Ponting's side from 2005 to 2009 dominated Test cricket far more than Steve Waugh's team did. From October 2005 to May 2008, they won 21 out of 25 Tests, including four out of five against West Indies, five out of six against South Africa, five out of five against England, two out two apiece against Sri Lanka and Bangladesh, and two out of four against India.
This was, coincidentally, a period of decline for both South Africa and England. Shaun Pollock was ageing and Dale Steyn was yet to emerge as the dominant force he has become. England's fast bowlers from 2005 never bowled together again with anything near comparable effect. India were the only team capable of challenging Australia. They did so, winning the only Test Australia lost during this period.

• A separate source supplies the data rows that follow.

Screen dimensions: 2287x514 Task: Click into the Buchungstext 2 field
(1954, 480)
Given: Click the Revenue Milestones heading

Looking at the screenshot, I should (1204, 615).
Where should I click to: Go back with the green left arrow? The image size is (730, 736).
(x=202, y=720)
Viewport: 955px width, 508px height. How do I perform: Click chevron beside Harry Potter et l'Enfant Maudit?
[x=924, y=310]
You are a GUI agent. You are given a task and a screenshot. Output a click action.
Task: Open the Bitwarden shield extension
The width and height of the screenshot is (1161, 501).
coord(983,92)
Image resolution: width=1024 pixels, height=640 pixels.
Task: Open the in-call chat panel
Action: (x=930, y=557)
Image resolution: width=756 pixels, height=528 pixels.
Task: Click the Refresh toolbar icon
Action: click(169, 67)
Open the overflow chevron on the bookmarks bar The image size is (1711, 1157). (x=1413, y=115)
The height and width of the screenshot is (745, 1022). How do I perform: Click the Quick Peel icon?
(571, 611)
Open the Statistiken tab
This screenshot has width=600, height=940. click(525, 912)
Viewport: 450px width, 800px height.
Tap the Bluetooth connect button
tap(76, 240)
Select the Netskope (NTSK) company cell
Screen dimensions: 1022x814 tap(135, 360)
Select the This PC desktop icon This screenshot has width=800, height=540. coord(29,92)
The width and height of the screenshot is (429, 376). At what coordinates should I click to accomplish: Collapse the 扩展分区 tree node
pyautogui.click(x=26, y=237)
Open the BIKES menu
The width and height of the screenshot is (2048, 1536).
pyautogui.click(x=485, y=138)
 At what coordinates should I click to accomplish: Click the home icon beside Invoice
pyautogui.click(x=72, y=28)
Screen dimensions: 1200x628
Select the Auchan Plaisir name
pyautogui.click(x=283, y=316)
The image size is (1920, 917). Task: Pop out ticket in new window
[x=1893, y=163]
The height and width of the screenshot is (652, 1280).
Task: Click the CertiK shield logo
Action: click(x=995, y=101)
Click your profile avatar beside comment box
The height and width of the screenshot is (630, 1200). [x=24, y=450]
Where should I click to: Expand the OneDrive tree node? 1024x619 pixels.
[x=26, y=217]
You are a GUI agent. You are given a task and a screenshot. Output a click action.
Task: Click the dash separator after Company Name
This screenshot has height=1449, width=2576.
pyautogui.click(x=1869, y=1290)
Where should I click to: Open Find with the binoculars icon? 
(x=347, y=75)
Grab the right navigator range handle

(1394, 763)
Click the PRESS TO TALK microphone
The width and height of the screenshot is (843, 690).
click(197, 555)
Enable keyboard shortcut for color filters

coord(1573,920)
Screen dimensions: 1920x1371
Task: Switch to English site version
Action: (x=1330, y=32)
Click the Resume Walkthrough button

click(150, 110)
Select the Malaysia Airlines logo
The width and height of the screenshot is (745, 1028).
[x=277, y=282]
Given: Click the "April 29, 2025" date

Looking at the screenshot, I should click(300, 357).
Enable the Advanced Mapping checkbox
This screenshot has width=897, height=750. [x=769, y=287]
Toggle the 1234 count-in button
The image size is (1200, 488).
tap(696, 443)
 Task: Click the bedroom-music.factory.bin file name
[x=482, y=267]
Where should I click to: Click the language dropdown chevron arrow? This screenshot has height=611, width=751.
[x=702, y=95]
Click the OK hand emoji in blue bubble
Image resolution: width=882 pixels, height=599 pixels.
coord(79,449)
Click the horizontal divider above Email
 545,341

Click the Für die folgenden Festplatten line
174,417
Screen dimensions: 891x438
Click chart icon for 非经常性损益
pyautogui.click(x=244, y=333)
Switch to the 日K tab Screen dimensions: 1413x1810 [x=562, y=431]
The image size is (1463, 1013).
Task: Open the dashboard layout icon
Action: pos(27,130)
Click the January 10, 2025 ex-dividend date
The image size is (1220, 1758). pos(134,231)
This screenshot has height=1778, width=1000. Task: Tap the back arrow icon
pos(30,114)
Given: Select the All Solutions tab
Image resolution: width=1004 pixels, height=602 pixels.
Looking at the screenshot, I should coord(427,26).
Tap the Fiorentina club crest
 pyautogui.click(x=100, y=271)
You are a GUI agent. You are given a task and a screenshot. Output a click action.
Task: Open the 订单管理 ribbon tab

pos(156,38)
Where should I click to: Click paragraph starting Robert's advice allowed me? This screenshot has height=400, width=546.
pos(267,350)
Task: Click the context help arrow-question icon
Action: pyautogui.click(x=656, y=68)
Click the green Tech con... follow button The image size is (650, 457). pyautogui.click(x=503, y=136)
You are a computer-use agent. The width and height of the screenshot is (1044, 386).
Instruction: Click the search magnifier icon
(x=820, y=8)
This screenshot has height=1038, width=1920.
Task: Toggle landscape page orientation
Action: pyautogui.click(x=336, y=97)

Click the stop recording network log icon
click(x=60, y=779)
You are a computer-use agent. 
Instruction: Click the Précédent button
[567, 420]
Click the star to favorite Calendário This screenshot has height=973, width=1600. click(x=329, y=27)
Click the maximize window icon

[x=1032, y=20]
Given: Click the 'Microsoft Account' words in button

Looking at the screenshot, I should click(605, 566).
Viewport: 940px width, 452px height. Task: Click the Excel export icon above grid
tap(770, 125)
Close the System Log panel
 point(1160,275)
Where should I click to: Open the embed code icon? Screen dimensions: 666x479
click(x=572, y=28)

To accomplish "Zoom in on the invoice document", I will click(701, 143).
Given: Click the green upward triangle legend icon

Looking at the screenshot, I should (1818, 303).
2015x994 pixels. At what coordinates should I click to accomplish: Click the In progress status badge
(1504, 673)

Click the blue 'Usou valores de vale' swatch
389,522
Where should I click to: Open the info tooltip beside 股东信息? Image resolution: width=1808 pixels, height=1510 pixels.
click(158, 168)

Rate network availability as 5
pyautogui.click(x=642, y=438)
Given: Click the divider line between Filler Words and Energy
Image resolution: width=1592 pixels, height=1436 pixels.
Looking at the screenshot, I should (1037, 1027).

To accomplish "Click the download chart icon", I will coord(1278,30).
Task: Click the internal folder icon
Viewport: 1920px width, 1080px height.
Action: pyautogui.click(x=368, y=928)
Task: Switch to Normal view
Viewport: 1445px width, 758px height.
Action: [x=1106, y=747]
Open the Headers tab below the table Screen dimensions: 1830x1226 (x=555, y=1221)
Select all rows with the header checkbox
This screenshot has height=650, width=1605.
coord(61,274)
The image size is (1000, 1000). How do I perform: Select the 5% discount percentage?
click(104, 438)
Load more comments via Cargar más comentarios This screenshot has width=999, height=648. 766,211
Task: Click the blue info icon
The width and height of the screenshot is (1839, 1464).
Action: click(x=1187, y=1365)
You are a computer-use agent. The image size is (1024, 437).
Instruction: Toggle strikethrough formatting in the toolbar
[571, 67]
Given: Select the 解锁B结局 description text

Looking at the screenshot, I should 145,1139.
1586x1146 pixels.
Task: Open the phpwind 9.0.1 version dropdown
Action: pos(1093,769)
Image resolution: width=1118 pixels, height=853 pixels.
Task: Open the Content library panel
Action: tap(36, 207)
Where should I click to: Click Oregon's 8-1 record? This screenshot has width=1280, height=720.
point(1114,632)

Dominance in Test cricket has tended to be the result of other teams not having high-quality bowling and/or competent batting. Waugh's Australian side may have been as good as the West Indian side of the 1980s, but Ponting's side of the mid-2000s was more dominant than either of those teams.
With this rating design, I have answered the three big questions I consider to be of central importance in the matter. The method allows me to account for margin of victory, for draws, and it allows me to build a rating without arbitrarily deciding which matches to consider in the rating. More importantly, it allows us to examine teams in time.
Ratings are interesting and instructive - far more so, in my view, over a sequence of games than they are for one solitary point in time.